Here a sequence of notes is created as a look-up table. This is bound to a global variable which is used in a revised note-to-midi function:
declare variable $NOTESTEP :=
(
<note name="C" stepNo="0"/>,
<note name="D" stepNo="2"/>,
<note name="E" stepNo="4"/>,
<note name="F" stepNo="5"/>,
<note name="G" stepNo="7"/>,
<note name="A" stepNo="9"/>,
<note name="B" stepNo="11"/>
);
declare function local:MidiNote($thispitch as element(pitch) ) as xs:integer
{
let $alter := xs:integer(($thispitch/alter,0)[1])
let $octave := xs:integer($thispitch/octave)

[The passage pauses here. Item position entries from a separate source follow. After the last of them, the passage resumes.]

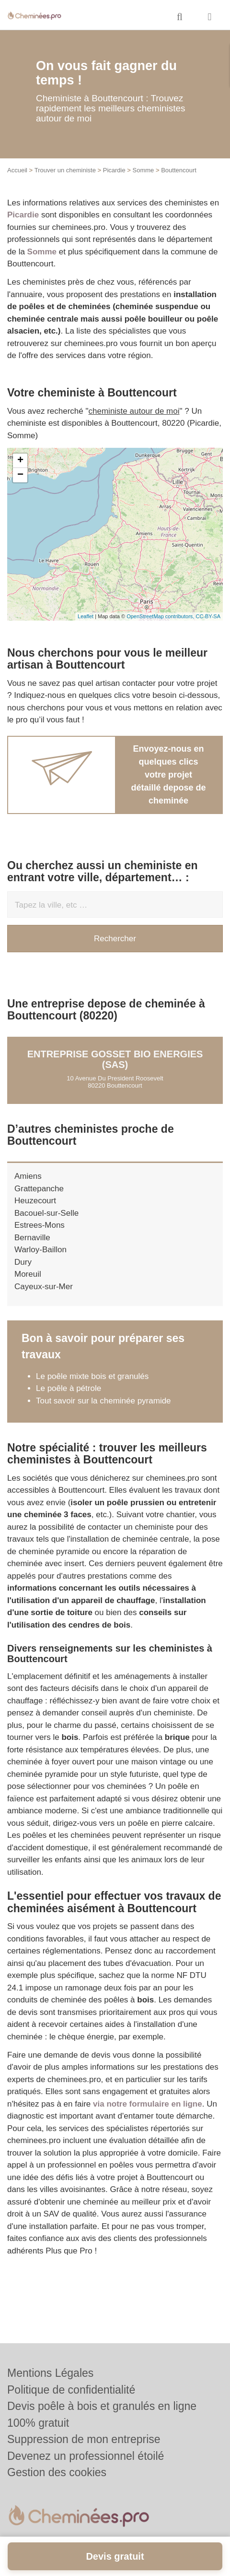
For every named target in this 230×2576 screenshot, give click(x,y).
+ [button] (20, 461)
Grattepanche (39, 1188)
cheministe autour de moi (134, 411)
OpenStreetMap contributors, (161, 616)
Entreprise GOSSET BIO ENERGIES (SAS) (115, 1059)
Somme (143, 170)
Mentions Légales (50, 2373)
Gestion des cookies (56, 2472)
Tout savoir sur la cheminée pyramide (103, 1400)
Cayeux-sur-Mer (43, 1286)
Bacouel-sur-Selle (46, 1213)
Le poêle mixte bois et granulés (92, 1376)
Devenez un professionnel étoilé (85, 2456)
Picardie (114, 170)
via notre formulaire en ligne (147, 2104)
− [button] (20, 475)
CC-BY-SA (208, 616)
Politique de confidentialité (71, 2390)
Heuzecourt (35, 1200)
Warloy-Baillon (40, 1249)
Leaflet (85, 616)
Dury (23, 1262)
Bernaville (32, 1237)
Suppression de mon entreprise (84, 2439)
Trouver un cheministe (65, 170)
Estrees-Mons (39, 1225)
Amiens (28, 1176)
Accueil (17, 170)
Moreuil (27, 1274)
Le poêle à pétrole (68, 1388)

let $pitchstepNo := xs:integer($NOTESTEP[@name = $thispitch/step]/@stepNo)
return 12 * ($octave + 1) + $pitchstepNo + $alter
} ;
Intermediate XML
[edit | edit source]The original script required repeated access to the original MusicXML source. An alternative approach would be to create an intermediate structure to hold the midi notes and use this in subsequent analysis. This structure is a computed view of the original notes augmented with derived data - the midi note and the measure.
let $midiNotes :=
for $pitch in $part//pitch
return
<pitch>
{$pitch/*}
<midi>{local:MidiNote($pitch)}</midi>
<measure>{string($pitch/../../@number)}</measure>
</pitch>
and this view is then used to locate the high and low notes and their position in the score:
let $highnote := max($midiNotes/midi)
let $lownote := min($midiNotes/midi)
let $highpitch := $midiNotes[midi = $highnote]

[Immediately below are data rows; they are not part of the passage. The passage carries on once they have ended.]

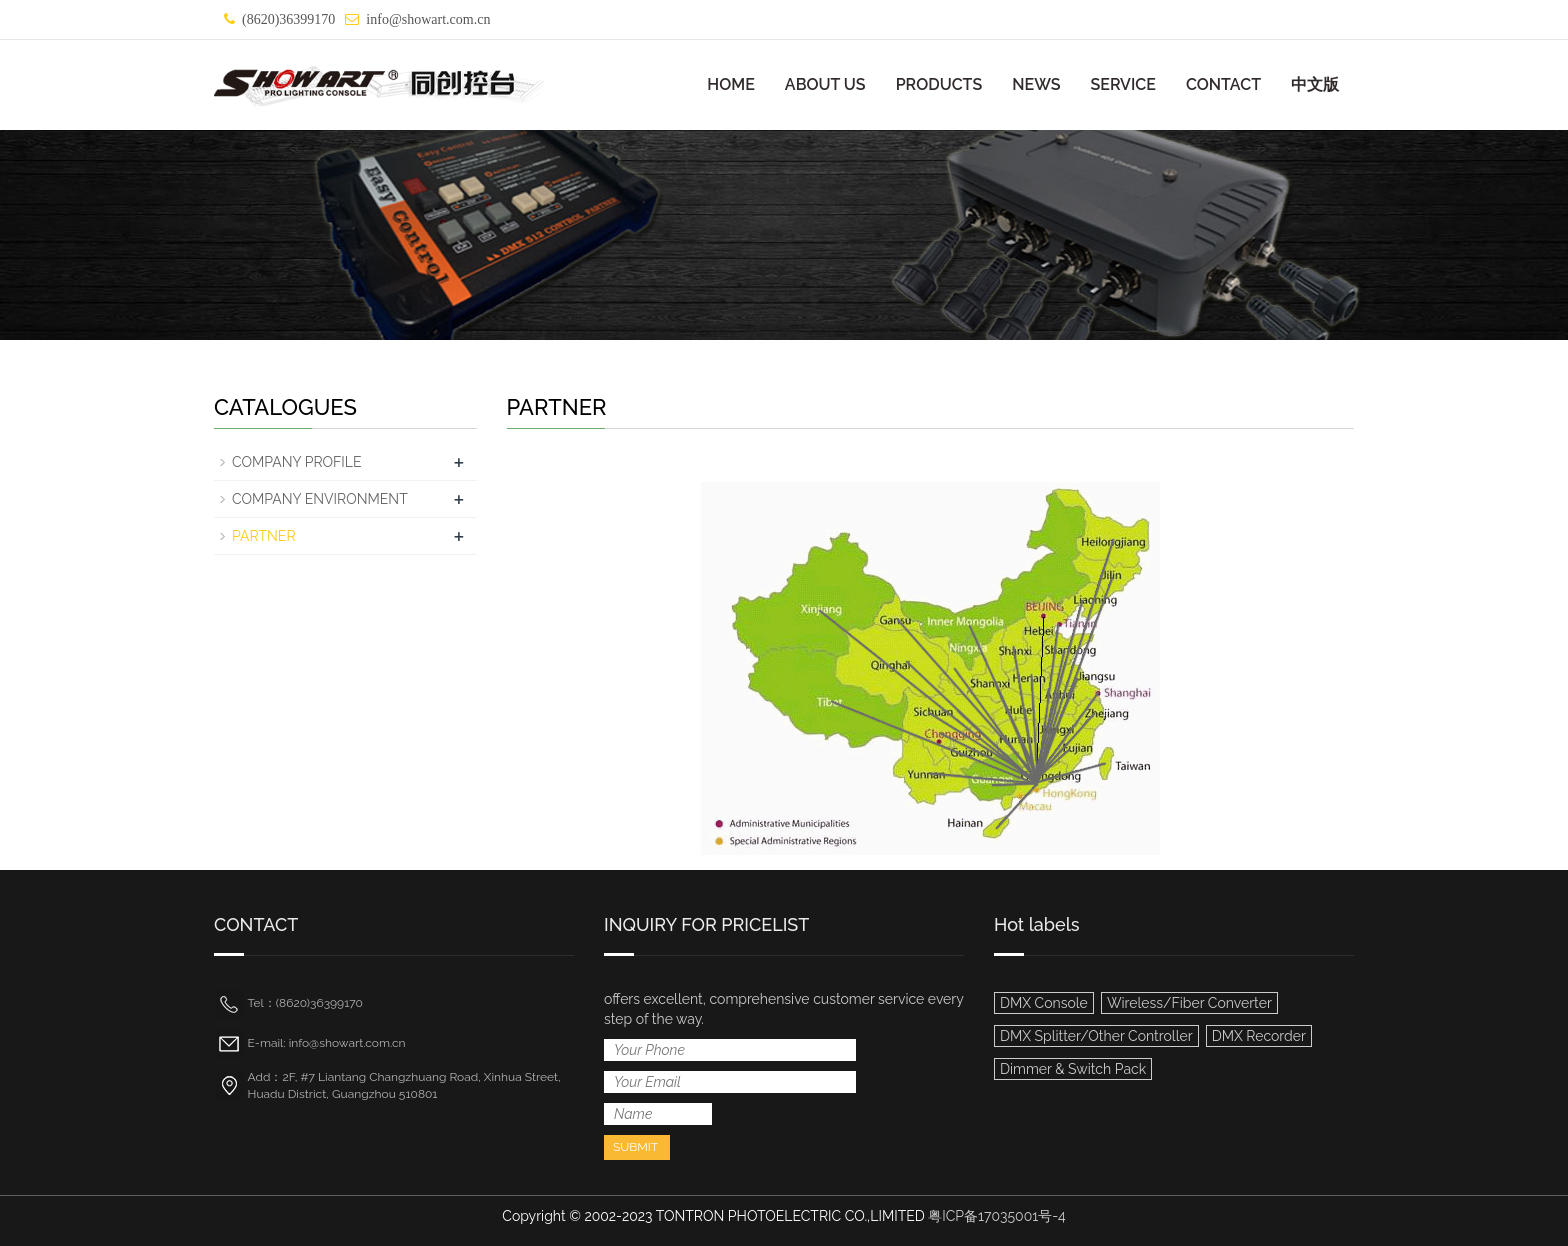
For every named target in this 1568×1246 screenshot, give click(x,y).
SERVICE (1122, 84)
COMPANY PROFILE (297, 462)
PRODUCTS (939, 84)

let $lowpitch := $midiNotes[midi = $lownote]
Revised script
[edit | edit source]declare variable $NOTESTEP :=
(
<note name="C" step="0"/>,
<note name="D" step="2"/>,
<note name="E" step="4"/>,
<note name="F" step="5"/>,
<note name="G" step="7"/>,
<note name="A" step="9"/>,
<note name="B" step="11"/>
);
declare function local:MidiNote($thispitch as element(pitch) ) as xs:integer
{
let $alter := xs:integer(($thispitch/alter,0)[1])
let $octave := xs:integer($thispitch/octave)
let $name := $thispitch/step
let $pitchstep := xs:integer($NOTESTEP[@name = $name]/@step)
return 12 * ($octave + 1) + $pitchstep + $alter
} ;
let $doc := doc("/db/Wiki/Music/examples/MozartPianoSonata.xml")
let $part := $doc//part[./@id = "P1"]
let $midiNotes :=
for $pitch in $part//pitch
return
<pitch>
{$pitch/*}
<midi>{local:MidiNote($pitch)}</midi>
<measure>{string($pitch/ancestor::measure/@number)}</measure>
</pitch>
let $highnote := max($midiNotes/midi)
let $lownote := min($midiNotes/midi)
return
<result>
<low-note>
{$midiNotes[midi = $lownote]}
</low-note>
<high-note>
{ $midiNotes[midi = $highnote]}
</high-note>
</result>
Discussion
[edit | edit source]Although arguably a cleaner, more direct design, the second script relies on the construction of temporary XML nodes which are then the subject of XPath expressions. These temporary XML nodes are handled differently in different implementations. In older versions of eXist each is written to a temporary document in the database which creates a performance overhead and problems of garbage collection. In the 1.3 release, intermediate XML nodes remain in memory, resulting in a major performance improvement.
There is, however, another problem with this approach. The size of the intermediate node may exceed pre-set, but configurable, limits on the size of constructed nodes.